[Work to be completed]
Set down, exactly as they stand, the lines from the one containing "Image resolution: width=785" through the last line of the records below, leaving every picture out.

[Data supplied]
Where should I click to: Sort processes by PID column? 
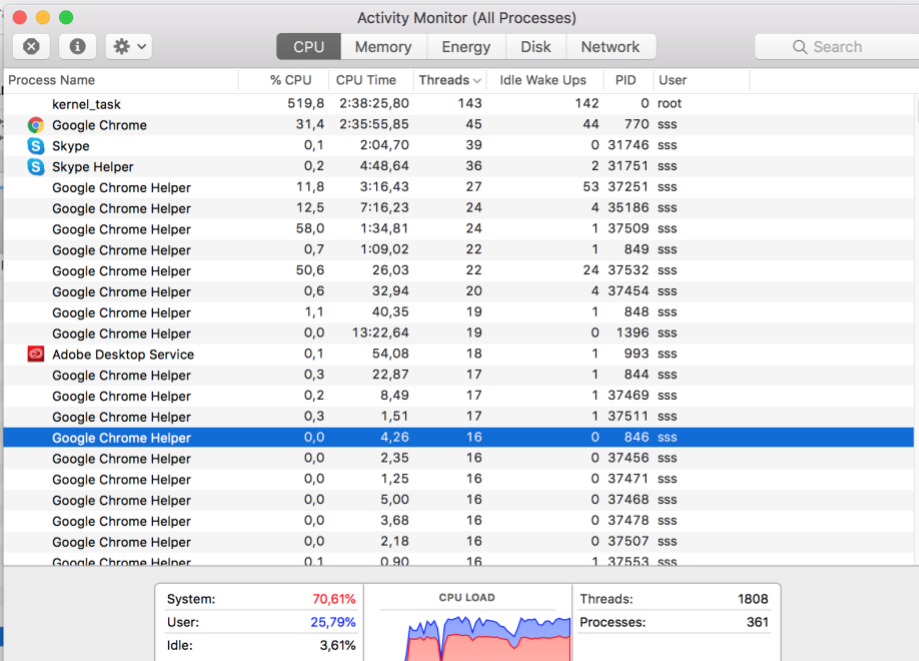click(626, 80)
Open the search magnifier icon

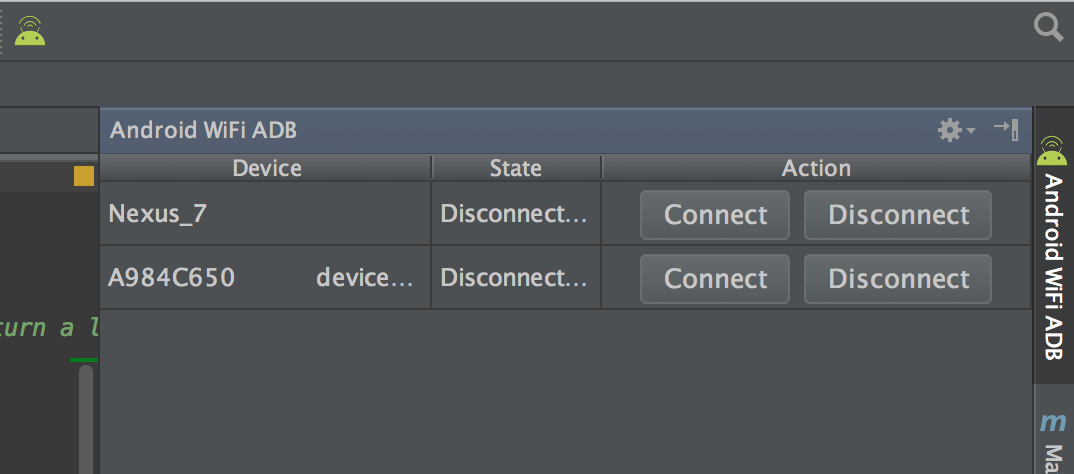(x=1048, y=28)
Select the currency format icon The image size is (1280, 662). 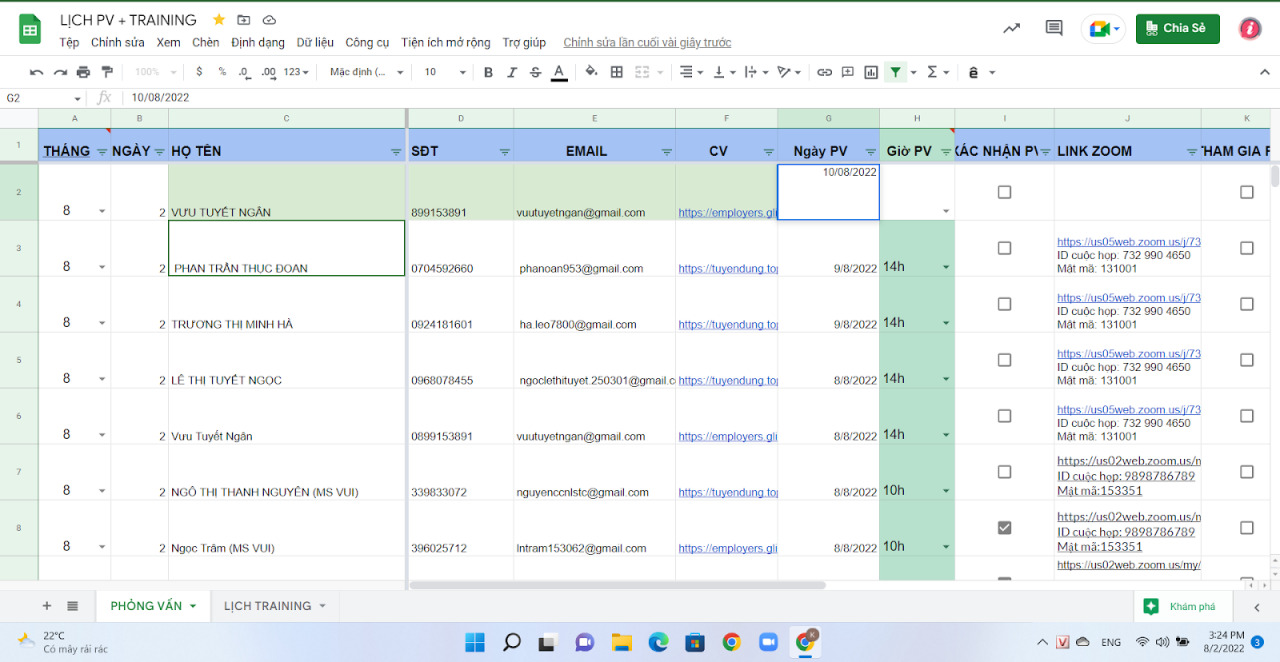199,72
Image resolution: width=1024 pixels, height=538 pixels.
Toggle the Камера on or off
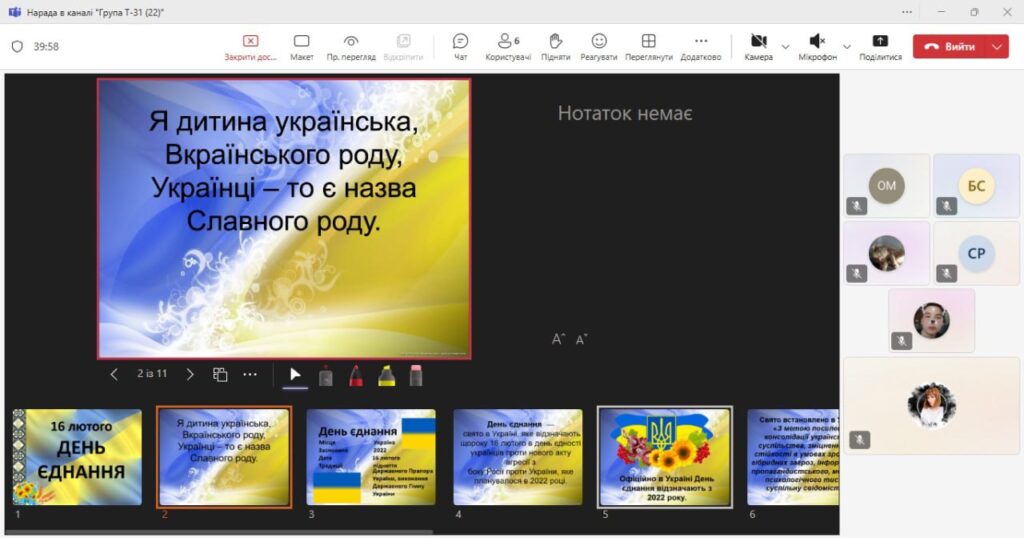coord(758,45)
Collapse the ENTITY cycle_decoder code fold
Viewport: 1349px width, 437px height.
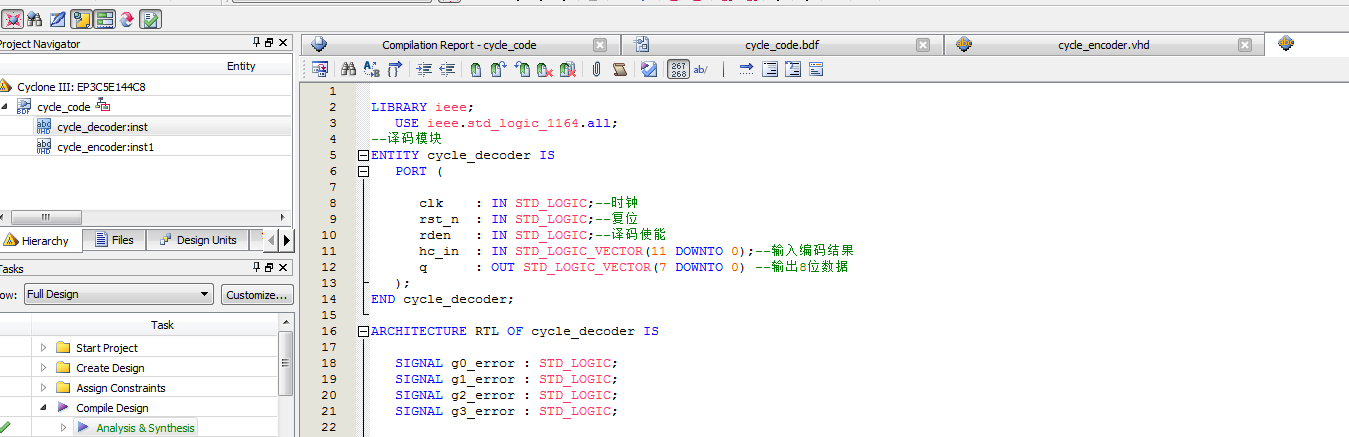point(362,155)
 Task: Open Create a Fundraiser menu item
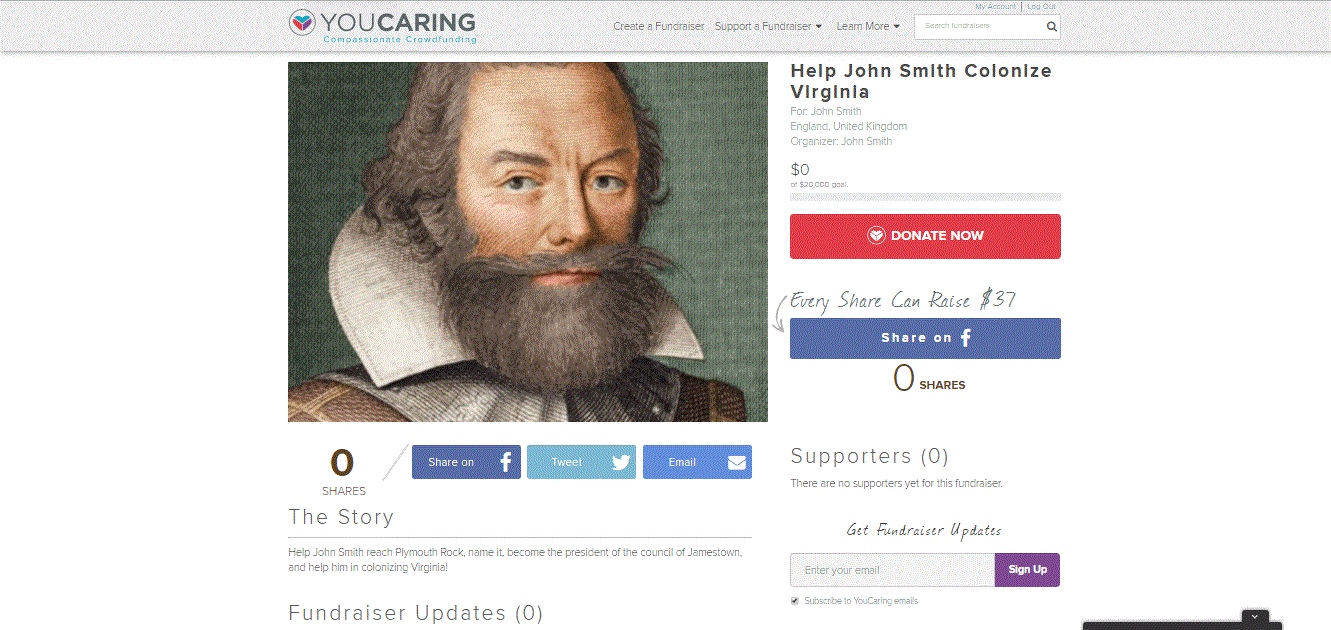[659, 26]
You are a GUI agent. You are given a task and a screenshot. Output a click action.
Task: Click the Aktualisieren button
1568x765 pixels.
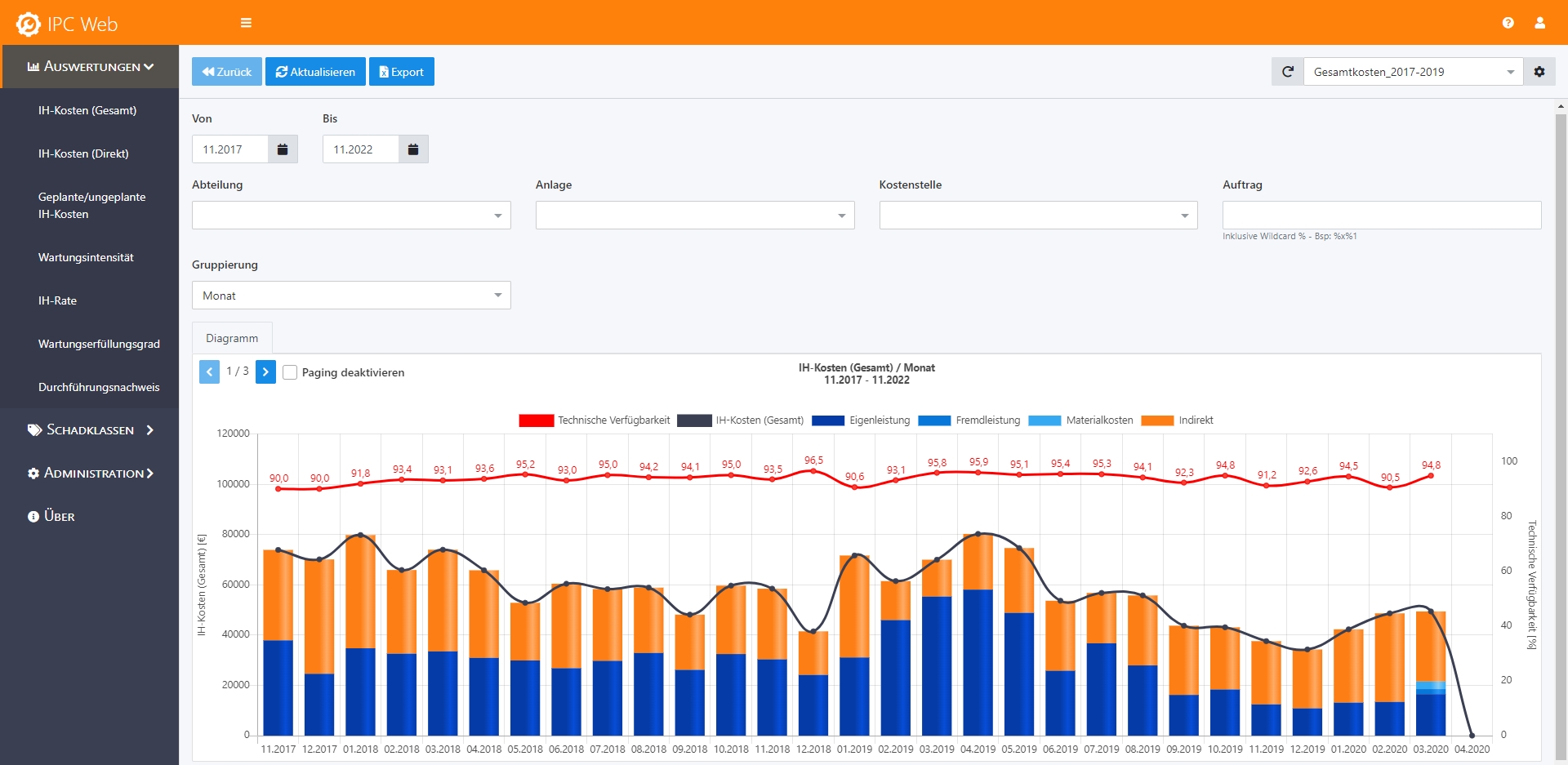(x=315, y=72)
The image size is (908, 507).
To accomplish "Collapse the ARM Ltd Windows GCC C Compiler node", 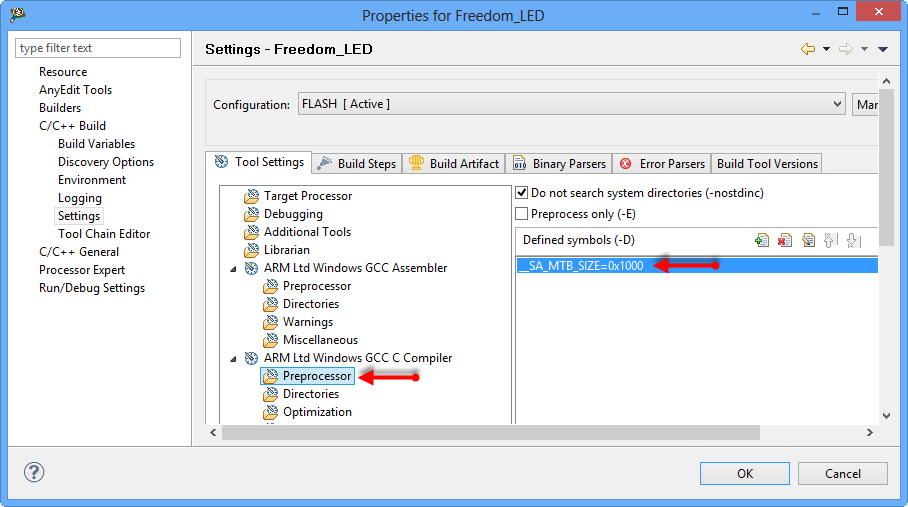I will (234, 358).
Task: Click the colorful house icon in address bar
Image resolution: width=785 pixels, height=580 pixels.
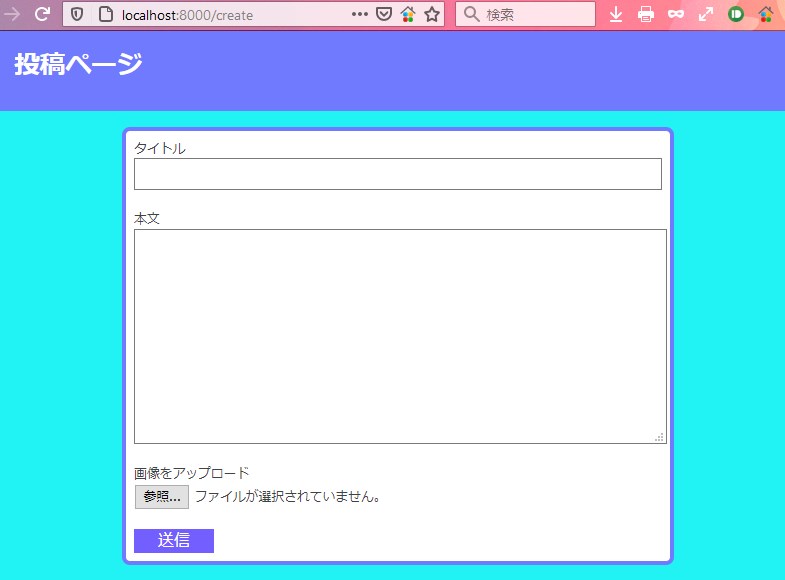Action: coord(407,14)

[Exercise solution]
Image resolution: width=785 pixels, height=580 pixels.
Action: coord(407,14)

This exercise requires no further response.